Significant funding announced for a new living donor programme

We’re delighted to announce that we have been awarded significant funding for a new five-year programme around living kidney donation.

Kidney Research UK, the country’s largest kidney research charity, will join forces with the Give a Kidney team to deliver the programme. Together,
the two charities will deliver the UK-wide programme, from helping more people understand what it means to be a living donor, to supporting them throughout their donation journey.

The programme has been made possible thanks to the vision and support of businessman and philanthropist Dr David Dangoor, who has personal experience of living kidney donation, having previously donated a kidney to his brother Robert.

Kidney Research UK and Give a Kidney will also be working with NHS Blood and Transplant throughout the planning and delivery of the programme.

Worldwide, kidney diseases are the tenth most common cause of death and in the UK more than 5,000 people are currently on the waiting list for a kidney transplant, which equates to over three quarters of people waiting for a transplant. Despite ongoing work to encourage kidney donation from both living and deceased donors, around six people still die each week waiting for a transplant.

Bob Wiggins, Chair and Trustee of Give a Kidney, said: “This is a milestone moment for Give a Kidney and one which is the culmination of much of the work undertaken over the past years by ourselves and our previous staff and trustees. This programme will allow us to amplify much of the work we already do to raise awareness and support potential donors, but with significantly increased resources behind it and will also give us the opportunity to take a significant step forward with new activity. We are thrilled to be working in partnership with Kidney Research UK who bring a wealth of expertise, knowledge and skill to the new programme.”
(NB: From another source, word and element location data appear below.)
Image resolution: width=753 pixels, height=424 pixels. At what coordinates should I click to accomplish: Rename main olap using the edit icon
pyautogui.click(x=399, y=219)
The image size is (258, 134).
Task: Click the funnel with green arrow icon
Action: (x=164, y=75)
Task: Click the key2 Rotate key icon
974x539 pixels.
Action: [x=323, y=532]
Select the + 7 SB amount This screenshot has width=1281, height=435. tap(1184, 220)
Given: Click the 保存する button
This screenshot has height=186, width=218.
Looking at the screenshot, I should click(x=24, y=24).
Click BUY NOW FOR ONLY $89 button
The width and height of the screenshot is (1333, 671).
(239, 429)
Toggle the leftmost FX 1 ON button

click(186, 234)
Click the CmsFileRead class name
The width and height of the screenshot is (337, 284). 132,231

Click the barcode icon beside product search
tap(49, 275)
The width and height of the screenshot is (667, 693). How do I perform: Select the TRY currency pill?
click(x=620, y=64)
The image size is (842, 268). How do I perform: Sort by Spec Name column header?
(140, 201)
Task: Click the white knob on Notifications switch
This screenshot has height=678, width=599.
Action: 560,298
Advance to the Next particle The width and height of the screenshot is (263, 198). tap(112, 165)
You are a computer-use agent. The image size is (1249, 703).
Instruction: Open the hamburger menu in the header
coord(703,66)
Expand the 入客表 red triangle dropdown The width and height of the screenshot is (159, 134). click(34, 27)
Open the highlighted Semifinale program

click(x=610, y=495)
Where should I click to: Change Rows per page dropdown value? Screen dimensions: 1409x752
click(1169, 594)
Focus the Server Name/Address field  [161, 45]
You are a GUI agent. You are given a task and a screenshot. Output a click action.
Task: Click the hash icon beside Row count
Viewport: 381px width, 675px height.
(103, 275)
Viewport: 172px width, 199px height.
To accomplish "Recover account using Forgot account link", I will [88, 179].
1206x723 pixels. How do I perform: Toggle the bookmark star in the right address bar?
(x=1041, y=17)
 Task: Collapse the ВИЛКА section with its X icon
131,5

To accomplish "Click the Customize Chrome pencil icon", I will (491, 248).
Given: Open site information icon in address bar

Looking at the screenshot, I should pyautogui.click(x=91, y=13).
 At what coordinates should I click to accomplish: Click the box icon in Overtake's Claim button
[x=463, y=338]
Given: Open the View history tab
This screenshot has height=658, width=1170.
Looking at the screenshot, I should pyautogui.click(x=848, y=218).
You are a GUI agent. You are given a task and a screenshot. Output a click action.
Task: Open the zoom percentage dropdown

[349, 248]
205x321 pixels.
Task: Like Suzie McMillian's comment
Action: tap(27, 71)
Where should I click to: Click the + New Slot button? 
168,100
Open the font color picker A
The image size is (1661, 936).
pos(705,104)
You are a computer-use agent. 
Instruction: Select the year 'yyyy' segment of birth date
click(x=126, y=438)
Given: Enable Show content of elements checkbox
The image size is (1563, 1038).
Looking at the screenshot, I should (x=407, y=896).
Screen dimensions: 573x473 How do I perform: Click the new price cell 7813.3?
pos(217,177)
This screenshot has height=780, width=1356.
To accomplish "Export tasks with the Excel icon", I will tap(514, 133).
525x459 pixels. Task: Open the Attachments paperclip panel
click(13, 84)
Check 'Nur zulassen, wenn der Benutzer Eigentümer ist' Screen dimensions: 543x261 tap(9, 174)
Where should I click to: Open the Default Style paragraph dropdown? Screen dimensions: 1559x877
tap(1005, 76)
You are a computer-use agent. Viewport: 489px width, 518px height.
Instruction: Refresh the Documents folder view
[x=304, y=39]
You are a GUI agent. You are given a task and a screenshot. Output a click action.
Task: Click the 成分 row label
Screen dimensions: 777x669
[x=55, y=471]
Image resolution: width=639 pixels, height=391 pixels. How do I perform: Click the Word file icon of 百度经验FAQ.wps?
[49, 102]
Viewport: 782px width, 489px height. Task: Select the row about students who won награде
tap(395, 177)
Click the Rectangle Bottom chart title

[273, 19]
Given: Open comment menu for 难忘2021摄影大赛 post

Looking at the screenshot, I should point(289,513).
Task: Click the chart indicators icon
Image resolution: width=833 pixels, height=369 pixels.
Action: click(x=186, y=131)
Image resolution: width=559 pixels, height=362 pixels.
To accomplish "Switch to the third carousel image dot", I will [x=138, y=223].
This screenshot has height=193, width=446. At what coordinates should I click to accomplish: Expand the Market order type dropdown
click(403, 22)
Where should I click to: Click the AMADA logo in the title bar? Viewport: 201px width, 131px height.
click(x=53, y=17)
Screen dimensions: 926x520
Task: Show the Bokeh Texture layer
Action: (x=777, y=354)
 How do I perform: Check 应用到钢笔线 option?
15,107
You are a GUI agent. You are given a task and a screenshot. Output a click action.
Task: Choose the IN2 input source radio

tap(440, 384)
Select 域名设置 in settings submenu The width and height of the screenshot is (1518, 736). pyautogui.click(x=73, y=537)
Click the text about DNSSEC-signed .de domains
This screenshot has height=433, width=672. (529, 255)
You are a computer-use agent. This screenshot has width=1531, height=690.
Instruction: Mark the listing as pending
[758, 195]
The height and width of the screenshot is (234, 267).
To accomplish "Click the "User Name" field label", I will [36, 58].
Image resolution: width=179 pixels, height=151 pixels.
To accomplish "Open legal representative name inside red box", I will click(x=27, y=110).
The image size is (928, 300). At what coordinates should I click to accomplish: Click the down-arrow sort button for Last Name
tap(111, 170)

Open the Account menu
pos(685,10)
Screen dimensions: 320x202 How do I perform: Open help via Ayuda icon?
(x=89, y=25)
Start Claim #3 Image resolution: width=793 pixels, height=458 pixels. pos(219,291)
Dr Dangoor, who is known for his philanthropy in areas including education and health, said: “The growing rate of kidney disease here in the UK and across the world means that every day, lives are lost to this awful condition. Having donated a kidney to my brother, I know first-hand that it is perfectly possible to do this and to carry on living a normal life. Through this campaign, I hope that more people are able to learn about the possibilities of living donation and may be inspired to take that step and change the life of someone living with kidney disease. Our ultimate vision is that no one should die waiting for a kidney.”

Sandra Currie, Chief Executive of Kidney Research UK said: “Donating a kidney is literally giving someone the gift of life and many people may still not be aware that they could donate a kidney to a loved one or a stranger and carry on living a normal life. We are committed to driving progress in kidney health in the UK and to transforming treatments for patients, and receiving a kidney donation transforms the life of the recipient. We know that an increase in the number of living donors coming forward could make a lifesaving difference to kidney patients across the UK, and significantly reduce the waiting time for many. We are all so grateful to Dr Dangoor for making this campaign possible.”

Work is now underway to develop the programme, and new resources for donors, in collaboration with key stakeholders and the wider donation and transplantation community.